Given a string containing just the characters '(' and ')', return the length of the longest valid (well-formed) parentheses substring.

Example 1:

Input: s = "(()"
Output: 2
Explanation: The longest valid parentheses substring is "()".

Example 2:

Input: s = ")()())"
Output: 4
Explanation: The longest valid parentheses substring is "()()".

Example 3:

Input: s = ""
Output: 0

Constraints:

0 <= s.length <= 3 * 10⁴
s[i] is '(', or ')'.

Solutions

Solution 1: Dynamic Programming

We define $f[i]$ to be the length of the longest valid parentheses that ends with $s[i-1]$, and the answer is $max(f[i])$.

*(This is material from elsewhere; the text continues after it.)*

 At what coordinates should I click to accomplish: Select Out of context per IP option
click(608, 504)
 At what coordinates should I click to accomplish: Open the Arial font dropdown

When $i \lt 2$, the length of the string is less than $2$, and there is no valid parentheses, so $f[i] = 0$.

When $i \ge 2$, we consider the length of the longest valid parentheses that ends with $s[i-1]$, that is, $f[i]$:

If $s[i-1]$ is a left parenthesis, then the length of the longest valid parentheses that ends with $s[i-1]$ must be $0$, so $f[i] = 0$.
If $s[i-1]$ is a right parenthesis, there are the following two cases:
- If $s[i-2]$ is a left parenthesis, then the length of the longest valid parentheses that ends with $s[i-1]$ is $f[i-2] + 2$.
- If $s[i-2]$ is a right parenthesis, then the length of the longest valid parentheses that ends with $s[i-1]$ is $f[i-1] + 2$, but we also need to consider whether $s[i-f[i-1]-2]$ is a left parenthesis. If it is a left parenthesis, then the length of the longest valid parentheses that ends with $s[i-1]$ is $f[i-1] + 2 + f[i-f[i-1]-2]$.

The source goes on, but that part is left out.